=== Section Start ===
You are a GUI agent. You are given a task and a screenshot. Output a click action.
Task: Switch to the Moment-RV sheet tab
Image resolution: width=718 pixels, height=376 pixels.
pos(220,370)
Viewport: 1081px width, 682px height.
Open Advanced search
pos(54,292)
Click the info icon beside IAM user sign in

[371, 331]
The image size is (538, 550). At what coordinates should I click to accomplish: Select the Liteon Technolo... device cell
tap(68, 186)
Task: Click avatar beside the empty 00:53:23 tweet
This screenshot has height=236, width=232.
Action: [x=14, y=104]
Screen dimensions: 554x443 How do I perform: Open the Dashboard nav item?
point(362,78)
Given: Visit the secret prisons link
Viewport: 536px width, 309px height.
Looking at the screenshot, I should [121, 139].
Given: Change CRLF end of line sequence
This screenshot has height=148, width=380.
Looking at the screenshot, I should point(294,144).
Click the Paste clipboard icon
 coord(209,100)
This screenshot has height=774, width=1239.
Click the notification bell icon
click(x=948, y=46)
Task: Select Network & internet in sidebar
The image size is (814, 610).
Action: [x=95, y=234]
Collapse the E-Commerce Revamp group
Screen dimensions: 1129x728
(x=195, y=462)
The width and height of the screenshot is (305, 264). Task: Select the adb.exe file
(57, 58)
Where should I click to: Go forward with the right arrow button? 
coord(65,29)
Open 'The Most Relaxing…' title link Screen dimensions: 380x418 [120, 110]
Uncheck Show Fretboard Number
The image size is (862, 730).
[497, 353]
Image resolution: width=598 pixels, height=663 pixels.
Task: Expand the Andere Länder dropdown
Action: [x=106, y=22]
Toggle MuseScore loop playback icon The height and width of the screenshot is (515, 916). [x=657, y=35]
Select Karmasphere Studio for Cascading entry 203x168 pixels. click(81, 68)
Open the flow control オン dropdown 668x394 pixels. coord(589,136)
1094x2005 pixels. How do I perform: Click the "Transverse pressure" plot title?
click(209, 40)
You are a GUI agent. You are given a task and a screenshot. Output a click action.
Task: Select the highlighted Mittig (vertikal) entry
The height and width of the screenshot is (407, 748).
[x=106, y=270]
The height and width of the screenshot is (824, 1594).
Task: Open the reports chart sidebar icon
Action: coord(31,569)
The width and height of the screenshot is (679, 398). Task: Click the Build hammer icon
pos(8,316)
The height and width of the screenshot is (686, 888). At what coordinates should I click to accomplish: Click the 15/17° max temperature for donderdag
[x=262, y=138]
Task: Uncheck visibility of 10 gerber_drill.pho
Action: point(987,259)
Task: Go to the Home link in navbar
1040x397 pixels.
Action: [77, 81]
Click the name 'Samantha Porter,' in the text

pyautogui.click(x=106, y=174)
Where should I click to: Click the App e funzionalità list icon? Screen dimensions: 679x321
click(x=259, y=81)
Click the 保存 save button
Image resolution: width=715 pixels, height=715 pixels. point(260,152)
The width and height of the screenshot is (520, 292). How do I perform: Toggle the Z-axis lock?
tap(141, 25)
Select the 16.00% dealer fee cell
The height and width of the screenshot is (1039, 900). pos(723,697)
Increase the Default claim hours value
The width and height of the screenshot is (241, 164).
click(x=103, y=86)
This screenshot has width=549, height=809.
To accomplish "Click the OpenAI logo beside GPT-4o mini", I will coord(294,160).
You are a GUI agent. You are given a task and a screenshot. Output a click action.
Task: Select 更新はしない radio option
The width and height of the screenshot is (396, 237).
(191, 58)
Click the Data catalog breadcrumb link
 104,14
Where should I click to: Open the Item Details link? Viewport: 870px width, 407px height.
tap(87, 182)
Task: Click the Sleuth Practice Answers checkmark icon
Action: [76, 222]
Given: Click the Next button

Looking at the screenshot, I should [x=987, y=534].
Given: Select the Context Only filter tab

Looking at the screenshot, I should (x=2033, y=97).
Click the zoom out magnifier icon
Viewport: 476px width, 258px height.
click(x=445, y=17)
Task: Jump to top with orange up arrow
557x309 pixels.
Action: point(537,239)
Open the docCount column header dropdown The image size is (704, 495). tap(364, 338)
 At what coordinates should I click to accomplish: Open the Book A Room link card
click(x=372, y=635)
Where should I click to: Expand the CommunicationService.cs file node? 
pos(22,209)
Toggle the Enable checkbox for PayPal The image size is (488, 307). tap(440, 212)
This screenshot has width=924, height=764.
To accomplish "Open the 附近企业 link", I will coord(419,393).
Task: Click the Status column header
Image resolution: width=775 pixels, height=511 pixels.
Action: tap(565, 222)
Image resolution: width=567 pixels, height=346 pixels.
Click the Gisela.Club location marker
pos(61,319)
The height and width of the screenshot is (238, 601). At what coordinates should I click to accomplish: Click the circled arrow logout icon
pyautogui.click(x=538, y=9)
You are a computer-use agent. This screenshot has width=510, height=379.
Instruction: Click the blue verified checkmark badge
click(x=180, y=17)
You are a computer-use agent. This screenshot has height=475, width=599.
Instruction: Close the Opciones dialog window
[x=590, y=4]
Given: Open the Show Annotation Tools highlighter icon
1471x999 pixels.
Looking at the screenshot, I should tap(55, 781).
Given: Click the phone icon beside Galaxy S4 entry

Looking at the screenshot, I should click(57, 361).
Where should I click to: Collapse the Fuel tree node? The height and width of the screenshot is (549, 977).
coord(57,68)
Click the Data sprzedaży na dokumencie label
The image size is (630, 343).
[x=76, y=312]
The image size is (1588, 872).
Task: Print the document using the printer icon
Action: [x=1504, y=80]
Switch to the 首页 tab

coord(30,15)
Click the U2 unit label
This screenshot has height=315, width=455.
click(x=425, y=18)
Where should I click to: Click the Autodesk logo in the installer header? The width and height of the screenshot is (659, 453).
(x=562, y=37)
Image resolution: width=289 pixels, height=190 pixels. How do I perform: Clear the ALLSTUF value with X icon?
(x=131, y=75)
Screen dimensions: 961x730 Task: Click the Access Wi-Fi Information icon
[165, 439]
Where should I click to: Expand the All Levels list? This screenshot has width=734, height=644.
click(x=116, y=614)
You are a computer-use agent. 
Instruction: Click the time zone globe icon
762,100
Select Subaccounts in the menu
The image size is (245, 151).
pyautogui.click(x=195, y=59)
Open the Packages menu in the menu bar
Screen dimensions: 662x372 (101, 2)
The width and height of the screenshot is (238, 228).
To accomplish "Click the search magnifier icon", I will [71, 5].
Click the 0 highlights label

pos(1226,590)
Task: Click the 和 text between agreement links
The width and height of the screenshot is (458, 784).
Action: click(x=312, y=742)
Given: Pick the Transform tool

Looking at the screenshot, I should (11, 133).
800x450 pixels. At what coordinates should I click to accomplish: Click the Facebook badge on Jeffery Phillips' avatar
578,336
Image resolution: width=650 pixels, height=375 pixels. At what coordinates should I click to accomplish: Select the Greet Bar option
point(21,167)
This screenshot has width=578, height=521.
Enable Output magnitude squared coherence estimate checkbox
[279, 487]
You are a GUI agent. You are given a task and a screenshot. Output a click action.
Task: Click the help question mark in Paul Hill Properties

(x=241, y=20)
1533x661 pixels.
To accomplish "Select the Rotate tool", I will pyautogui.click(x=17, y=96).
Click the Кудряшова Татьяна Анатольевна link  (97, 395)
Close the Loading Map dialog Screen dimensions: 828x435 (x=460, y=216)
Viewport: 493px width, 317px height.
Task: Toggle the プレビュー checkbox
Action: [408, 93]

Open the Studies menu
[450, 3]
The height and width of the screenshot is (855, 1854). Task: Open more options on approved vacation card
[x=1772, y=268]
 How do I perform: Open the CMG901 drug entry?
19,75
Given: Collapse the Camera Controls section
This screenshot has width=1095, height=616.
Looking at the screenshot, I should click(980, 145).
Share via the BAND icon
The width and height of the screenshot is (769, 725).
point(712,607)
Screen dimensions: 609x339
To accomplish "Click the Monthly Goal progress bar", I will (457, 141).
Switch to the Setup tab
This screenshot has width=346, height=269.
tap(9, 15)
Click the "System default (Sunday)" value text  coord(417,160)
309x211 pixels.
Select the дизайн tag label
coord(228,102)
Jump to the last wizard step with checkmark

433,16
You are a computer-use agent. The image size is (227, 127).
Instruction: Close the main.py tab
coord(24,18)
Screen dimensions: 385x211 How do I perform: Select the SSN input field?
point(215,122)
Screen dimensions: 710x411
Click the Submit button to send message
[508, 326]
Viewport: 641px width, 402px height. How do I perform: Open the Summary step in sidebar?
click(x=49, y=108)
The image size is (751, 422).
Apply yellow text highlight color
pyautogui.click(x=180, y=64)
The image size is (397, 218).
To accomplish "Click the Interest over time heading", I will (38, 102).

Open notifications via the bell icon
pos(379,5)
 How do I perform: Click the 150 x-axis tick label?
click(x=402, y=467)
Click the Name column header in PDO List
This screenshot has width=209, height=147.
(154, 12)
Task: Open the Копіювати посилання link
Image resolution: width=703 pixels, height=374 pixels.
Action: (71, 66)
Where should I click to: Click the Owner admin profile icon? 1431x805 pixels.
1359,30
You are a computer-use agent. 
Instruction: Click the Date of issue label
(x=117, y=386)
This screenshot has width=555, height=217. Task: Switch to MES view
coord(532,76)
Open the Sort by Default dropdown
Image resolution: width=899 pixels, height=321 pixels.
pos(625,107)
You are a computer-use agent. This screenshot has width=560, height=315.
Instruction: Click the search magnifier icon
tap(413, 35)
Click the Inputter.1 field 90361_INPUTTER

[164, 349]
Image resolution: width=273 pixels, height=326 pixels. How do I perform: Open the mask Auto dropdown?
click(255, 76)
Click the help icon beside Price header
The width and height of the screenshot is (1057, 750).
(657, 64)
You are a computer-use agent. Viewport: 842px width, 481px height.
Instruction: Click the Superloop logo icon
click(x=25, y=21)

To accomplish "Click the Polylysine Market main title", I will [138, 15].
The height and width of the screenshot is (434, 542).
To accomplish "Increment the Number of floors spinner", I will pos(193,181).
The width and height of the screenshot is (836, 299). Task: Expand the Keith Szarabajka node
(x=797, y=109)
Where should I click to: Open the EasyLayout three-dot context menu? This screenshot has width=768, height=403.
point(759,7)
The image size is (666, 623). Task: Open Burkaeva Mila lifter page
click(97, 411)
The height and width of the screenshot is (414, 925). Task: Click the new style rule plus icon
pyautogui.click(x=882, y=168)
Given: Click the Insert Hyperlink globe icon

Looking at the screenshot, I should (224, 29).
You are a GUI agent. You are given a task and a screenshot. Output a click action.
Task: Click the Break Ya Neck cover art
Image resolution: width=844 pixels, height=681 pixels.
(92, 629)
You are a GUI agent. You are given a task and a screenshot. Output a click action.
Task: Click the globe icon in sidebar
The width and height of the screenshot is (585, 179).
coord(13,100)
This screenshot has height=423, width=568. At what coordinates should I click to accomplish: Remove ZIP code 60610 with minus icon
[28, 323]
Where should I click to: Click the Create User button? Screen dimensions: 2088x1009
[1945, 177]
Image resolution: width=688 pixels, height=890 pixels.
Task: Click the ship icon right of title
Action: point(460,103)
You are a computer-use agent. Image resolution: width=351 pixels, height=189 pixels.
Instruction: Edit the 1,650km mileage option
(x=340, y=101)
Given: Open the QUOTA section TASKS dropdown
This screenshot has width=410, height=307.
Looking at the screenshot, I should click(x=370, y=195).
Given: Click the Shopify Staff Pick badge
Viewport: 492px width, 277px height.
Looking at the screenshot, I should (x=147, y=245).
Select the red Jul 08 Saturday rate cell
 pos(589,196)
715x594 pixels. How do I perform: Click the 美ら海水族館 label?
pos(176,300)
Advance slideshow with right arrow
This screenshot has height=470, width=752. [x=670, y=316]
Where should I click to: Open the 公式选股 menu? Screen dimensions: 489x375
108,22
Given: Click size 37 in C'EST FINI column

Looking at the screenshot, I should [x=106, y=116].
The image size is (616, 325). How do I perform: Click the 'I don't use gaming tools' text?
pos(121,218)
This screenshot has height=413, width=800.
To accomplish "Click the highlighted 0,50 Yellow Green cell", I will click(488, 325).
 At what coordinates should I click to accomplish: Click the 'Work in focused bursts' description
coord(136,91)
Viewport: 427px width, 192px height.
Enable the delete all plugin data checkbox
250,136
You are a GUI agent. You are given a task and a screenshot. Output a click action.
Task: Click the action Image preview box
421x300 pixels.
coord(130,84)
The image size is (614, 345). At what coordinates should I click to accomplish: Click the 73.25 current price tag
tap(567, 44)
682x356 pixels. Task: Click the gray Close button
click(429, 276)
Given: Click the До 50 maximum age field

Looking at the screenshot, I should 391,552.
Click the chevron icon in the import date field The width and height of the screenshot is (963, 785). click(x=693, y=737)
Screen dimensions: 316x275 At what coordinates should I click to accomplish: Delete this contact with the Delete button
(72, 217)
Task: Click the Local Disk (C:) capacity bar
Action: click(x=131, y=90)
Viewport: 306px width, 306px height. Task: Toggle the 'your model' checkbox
=== Section End ===
**Exercise directions**
Reproduce word for word the material above, starting with the line that has "This screenshot has width=924, height=764." and stopping after the line that has "Click the Data sprzedaży na dokumencie label".

**Answer to the problem**
This screenshot has width=924, height=764.
To accomplish "Open the 附近企业 link", I will coord(419,393).
Task: Click the Status column header
Image resolution: width=775 pixels, height=511 pixels.
Action: tap(565, 222)
Image resolution: width=567 pixels, height=346 pixels.
Click the Gisela.Club location marker
pos(61,319)
The height and width of the screenshot is (238, 601). At what coordinates should I click to accomplish: Click the circled arrow logout icon
pyautogui.click(x=538, y=9)
You are a computer-use agent. This screenshot has width=510, height=379.
Instruction: Click the blue verified checkmark badge
click(x=180, y=17)
You are a computer-use agent. This screenshot has height=475, width=599.
Instruction: Close the Opciones dialog window
[x=590, y=4]
Given: Open the Show Annotation Tools highlighter icon
1471x999 pixels.
Looking at the screenshot, I should tap(55, 781).
Given: Click the phone icon beside Galaxy S4 entry

Looking at the screenshot, I should click(57, 361).
Where should I click to: Collapse the Fuel tree node? The height and width of the screenshot is (549, 977).
coord(57,68)
Click the Data sprzedaży na dokumencie label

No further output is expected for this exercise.